• _WORK INSTRUCTIONS_
• 1. Reproduce the part of the post on matched versus virtual normal samples starting with "I have a question" and going on through "associated normal sample.".
• 2. Answer these questions from the post on matched versus virtual normal samples:
(a) How many virtual normal samples are planned, relative to the number of tumor samples?
(b) Which analysis pipeline is given as an example of one designed for tumor/normal pairs?
(c) Which two works are cited as describing somatic mutation calling without a matching normal?

• _STUDY TEXT_
I have a question about the matched normal sample vs virtual normal sample. By definition, a matched normal (MN) is a sample of healthy tissue of the same individual, in order to distinguish germline mutations from somatic mutations. On the other hand, samples from healthy, unrelated individuals serve as a virtual normal (VN) in the absence of associated normal sample.
We are planning to perform whole genome sequencing (WGS) of multiple tumor samples and virtual normal samples (1/3rd the number of tumor samples) with the goal of identification of somatic mutations. However, I see that most of the analysis pipelines (e.g. GATK Mutect) are designed for the analysis of tumor/normal pairs while there are few recent examples (Hiltemann et al., Teer et al.) which describe somatic mutation calling without matching normal (i.e. with virtual normal).
From bioinformatics point of view, Can you please provide recommendations for following:
- Is it always recommended to have a matched normal for each tumor? i.e. use the same number of tumor and normal samples for sequencing.
- In case of absence of matched normals, It may be best to create the panel of normals (PoN) using the virtual normals to determine the somatic mutations. Is this correct? How many normal samples are required/necessary for considering as PoN?
- In case of absence of matched normals, which other bioinformatics workflow do you recommend to accurately call the somatic mutations?
- Please suggest any other important considerations for absence of matched normal samples.

• _DATA RECORDS_

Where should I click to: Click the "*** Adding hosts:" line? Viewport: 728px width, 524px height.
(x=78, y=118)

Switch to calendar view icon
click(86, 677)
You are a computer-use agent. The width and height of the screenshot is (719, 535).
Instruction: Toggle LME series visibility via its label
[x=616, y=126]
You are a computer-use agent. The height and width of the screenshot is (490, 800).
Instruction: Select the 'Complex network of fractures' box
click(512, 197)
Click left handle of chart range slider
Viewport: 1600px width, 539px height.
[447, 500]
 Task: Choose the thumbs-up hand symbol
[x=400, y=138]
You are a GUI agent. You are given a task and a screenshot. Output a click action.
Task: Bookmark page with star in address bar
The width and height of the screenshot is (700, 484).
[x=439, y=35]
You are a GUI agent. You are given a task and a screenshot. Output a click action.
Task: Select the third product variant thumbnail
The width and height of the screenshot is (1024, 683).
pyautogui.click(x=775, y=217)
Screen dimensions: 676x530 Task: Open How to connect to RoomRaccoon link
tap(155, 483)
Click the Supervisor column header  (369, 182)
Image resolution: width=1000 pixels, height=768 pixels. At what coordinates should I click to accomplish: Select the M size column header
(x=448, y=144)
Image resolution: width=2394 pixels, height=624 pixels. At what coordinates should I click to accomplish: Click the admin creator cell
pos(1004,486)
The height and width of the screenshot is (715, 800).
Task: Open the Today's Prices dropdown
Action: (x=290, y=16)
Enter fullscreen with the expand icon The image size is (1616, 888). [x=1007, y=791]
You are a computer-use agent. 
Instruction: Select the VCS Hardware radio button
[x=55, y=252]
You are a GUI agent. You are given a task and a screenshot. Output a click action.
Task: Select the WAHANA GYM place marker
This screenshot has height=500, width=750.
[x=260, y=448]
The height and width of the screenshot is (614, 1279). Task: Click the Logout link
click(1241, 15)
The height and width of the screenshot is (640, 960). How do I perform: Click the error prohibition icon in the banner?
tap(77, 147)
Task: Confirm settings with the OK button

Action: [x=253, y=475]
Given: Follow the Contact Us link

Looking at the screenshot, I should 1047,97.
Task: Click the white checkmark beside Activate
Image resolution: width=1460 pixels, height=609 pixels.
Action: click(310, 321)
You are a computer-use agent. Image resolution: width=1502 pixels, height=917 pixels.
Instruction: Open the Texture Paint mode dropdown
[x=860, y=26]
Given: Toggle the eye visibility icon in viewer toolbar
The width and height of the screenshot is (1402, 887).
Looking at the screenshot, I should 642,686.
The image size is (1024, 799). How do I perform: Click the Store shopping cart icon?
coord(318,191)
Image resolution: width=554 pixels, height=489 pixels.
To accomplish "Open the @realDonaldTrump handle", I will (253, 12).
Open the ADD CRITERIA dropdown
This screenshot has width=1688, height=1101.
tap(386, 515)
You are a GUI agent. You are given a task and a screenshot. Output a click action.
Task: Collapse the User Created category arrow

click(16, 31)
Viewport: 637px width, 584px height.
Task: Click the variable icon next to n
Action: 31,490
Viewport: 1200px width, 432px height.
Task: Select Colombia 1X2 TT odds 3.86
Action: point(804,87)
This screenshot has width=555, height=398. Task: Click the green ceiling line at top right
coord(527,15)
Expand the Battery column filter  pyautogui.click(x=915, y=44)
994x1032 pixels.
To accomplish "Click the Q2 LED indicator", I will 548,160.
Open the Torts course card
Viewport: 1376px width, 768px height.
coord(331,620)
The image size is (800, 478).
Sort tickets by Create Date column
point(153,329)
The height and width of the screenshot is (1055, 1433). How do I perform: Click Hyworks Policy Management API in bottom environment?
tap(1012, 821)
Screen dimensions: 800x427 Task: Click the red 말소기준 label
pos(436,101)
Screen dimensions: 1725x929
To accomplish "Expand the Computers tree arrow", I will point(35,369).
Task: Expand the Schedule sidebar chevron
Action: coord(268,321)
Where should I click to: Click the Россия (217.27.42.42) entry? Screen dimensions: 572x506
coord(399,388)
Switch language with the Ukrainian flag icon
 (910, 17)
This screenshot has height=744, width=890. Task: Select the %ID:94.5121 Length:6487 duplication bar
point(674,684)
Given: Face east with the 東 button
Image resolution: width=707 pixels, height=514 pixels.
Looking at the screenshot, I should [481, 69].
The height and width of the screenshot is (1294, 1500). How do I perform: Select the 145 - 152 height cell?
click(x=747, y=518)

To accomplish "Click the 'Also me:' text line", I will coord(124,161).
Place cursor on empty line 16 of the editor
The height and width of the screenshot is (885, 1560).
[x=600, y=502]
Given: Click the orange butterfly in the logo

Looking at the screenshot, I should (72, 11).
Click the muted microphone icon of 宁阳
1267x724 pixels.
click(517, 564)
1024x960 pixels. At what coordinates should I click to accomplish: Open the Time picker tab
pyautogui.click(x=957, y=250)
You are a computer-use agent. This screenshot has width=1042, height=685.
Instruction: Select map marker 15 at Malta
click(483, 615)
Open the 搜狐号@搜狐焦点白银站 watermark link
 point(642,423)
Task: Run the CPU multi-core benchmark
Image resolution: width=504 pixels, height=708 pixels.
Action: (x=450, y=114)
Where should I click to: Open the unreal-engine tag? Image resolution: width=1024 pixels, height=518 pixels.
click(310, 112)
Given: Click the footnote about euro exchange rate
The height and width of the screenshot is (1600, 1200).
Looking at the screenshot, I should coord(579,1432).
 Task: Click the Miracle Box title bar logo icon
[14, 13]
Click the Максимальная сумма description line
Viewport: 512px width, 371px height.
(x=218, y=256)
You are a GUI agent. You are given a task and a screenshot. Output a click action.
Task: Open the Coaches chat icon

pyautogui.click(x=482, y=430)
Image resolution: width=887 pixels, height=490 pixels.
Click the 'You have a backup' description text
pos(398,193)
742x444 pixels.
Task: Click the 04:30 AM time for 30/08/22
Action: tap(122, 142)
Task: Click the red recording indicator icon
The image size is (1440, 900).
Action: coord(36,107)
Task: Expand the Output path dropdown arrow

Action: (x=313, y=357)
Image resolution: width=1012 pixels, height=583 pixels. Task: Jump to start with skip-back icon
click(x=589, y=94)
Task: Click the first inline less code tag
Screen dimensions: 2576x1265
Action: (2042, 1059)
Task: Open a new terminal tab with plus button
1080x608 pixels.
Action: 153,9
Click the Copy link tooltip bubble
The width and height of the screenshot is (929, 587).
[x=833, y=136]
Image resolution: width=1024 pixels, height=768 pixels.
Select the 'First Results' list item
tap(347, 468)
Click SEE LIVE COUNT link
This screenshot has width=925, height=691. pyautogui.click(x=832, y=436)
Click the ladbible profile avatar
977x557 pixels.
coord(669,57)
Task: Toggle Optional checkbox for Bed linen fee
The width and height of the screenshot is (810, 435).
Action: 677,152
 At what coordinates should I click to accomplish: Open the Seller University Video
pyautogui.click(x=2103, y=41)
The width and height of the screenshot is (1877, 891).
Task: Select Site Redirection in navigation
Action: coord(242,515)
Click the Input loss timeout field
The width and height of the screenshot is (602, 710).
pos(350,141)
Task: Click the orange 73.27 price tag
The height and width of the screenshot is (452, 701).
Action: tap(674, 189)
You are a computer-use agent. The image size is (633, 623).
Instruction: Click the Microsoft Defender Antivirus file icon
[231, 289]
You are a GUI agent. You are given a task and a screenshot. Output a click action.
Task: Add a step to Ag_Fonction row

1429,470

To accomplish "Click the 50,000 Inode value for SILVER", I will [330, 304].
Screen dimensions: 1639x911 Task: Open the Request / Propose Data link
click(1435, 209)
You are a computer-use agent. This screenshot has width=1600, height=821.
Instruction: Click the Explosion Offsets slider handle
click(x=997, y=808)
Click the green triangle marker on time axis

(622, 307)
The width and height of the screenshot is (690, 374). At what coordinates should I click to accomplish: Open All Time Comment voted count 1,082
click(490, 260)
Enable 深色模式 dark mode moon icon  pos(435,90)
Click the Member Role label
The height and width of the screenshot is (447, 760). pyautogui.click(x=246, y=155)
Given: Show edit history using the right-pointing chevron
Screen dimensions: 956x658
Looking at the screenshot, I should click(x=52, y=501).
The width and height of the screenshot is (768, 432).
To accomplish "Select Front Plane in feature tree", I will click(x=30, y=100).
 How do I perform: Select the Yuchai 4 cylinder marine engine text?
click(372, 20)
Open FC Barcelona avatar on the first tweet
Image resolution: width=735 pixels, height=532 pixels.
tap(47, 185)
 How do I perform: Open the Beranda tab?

• _RESULTS IN ORDER_
• 1.
I have a question about the matched normal sample vs virtual normal sample. By definition, a matched normal (MN) is a sample of healthy tissue of the same individual, in order to distinguish germline mutations from somatic mutations. On the other hand, samples from healthy, unrelated individuals serve as a virtual normal (VN) in the absence of associated normal sample.

• 2.
(a) One third of the number of tumor samples.
(b) GATK Mutect.
(c) Hiltemann et al. and Teer et al.